→ **YOUR INSTRUCTIONS**
Write the whole listing out again, word for word.
* * * * * * *
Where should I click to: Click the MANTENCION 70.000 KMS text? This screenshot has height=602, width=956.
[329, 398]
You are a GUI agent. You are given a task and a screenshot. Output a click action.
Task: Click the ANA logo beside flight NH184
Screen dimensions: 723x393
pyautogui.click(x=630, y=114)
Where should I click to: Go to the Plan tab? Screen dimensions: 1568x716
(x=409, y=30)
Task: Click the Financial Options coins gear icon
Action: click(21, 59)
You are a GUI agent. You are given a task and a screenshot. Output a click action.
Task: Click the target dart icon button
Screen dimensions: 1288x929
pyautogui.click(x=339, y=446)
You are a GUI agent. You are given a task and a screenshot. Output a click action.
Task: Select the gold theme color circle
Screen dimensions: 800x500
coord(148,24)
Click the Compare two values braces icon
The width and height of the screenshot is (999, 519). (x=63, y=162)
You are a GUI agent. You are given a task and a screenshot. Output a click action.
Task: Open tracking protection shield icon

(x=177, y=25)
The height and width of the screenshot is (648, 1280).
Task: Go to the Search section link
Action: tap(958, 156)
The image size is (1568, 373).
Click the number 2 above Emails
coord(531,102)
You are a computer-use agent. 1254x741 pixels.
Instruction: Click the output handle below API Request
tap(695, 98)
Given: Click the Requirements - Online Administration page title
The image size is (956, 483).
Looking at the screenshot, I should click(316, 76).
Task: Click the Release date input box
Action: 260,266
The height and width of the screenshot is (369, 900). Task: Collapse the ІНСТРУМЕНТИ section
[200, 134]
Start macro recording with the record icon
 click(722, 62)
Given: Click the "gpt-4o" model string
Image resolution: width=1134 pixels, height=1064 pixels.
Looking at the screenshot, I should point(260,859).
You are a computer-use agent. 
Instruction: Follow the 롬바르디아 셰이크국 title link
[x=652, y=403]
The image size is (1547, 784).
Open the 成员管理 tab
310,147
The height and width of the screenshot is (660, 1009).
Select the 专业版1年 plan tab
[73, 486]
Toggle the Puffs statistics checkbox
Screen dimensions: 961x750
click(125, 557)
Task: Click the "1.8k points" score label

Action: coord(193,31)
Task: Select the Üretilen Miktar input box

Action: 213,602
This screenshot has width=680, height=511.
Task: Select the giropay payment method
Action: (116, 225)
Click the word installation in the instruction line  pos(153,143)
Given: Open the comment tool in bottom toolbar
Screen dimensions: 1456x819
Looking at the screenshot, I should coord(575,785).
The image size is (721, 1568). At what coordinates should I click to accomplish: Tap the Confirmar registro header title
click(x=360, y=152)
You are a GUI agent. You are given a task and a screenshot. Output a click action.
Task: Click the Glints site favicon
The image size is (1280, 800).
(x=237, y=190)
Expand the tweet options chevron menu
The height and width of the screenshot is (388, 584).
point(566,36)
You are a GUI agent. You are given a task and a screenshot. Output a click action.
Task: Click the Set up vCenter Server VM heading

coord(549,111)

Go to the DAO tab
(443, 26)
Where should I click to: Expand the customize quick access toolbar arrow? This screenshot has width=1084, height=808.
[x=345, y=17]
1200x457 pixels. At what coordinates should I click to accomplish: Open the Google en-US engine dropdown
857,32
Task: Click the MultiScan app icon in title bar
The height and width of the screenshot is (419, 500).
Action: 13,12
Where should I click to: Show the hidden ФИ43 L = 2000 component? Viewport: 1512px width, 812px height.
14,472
* * * * * * *
→ **ANSWER TO THE PROBLEM**
Where should I click to: Click the MANTENCION 70.000 KMS text? This screenshot has height=602, width=956.
[329, 398]
You are a GUI agent. You are given a task and a screenshot. Output a click action.
Task: Click the ANA logo beside flight NH184
Screen dimensions: 723x393
pyautogui.click(x=630, y=114)
Where should I click to: Go to the Plan tab? Screen dimensions: 1568x716
(x=409, y=30)
Task: Click the Financial Options coins gear icon
Action: click(21, 59)
You are a GUI agent. You are given a task and a screenshot. Output a click action.
Task: Click the target dart icon button
Screen dimensions: 1288x929
pyautogui.click(x=339, y=446)
You are a GUI agent. You are given a task and a screenshot. Output a click action.
Task: Select the gold theme color circle
Screen dimensions: 800x500
coord(148,24)
Click the Compare two values braces icon
The width and height of the screenshot is (999, 519). (x=63, y=162)
You are a GUI agent. You are given a task and a screenshot. Output a click action.
Task: Open tracking protection shield icon

(x=177, y=25)
The height and width of the screenshot is (648, 1280).
Task: Go to the Search section link
Action: tap(958, 156)
The image size is (1568, 373).
Click the number 2 above Emails
coord(531,102)
You are a computer-use agent. 1254x741 pixels.
Instruction: Click the output handle below API Request
tap(695, 98)
Given: Click the Requirements - Online Administration page title
The image size is (956, 483).
Looking at the screenshot, I should click(316, 76).
Task: Click the Release date input box
Action: 260,266
The height and width of the screenshot is (369, 900). Task: Collapse the ІНСТРУМЕНТИ section
[200, 134]
Start macro recording with the record icon
 click(722, 62)
Given: Click the "gpt-4o" model string
Image resolution: width=1134 pixels, height=1064 pixels.
Looking at the screenshot, I should point(260,859).
You are a computer-use agent. 
Instruction: Follow the 롬바르디아 셰이크국 title link
[x=652, y=403]
The image size is (1547, 784).
Open the 成员管理 tab
310,147
The height and width of the screenshot is (660, 1009).
Select the 专业版1年 plan tab
[73, 486]
Toggle the Puffs statistics checkbox
Screen dimensions: 961x750
click(125, 557)
Task: Click the "1.8k points" score label

Action: coord(193,31)
Task: Select the Üretilen Miktar input box

Action: 213,602
This screenshot has width=680, height=511.
Task: Select the giropay payment method
Action: (116, 225)
Click the word installation in the instruction line  pos(153,143)
Given: Open the comment tool in bottom toolbar
Screen dimensions: 1456x819
Looking at the screenshot, I should coord(575,785).
The image size is (721, 1568). At what coordinates should I click to accomplish: Tap the Confirmar registro header title
click(x=360, y=152)
You are a GUI agent. You are given a task and a screenshot. Output a click action.
Task: Click the Glints site favicon
The image size is (1280, 800).
(x=237, y=190)
Expand the tweet options chevron menu
The height and width of the screenshot is (388, 584).
point(566,36)
You are a GUI agent. You are given a task and a screenshot. Output a click action.
Task: Click the Set up vCenter Server VM heading

coord(549,111)

Go to the DAO tab
(443, 26)
Where should I click to: Expand the customize quick access toolbar arrow? This screenshot has width=1084, height=808.
[x=345, y=17]
1200x457 pixels. At what coordinates should I click to accomplish: Open the Google en-US engine dropdown
857,32
Task: Click the MultiScan app icon in title bar
The height and width of the screenshot is (419, 500).
Action: 13,12
Where should I click to: Show the hidden ФИ43 L = 2000 component? Viewport: 1512px width, 812px height.
14,472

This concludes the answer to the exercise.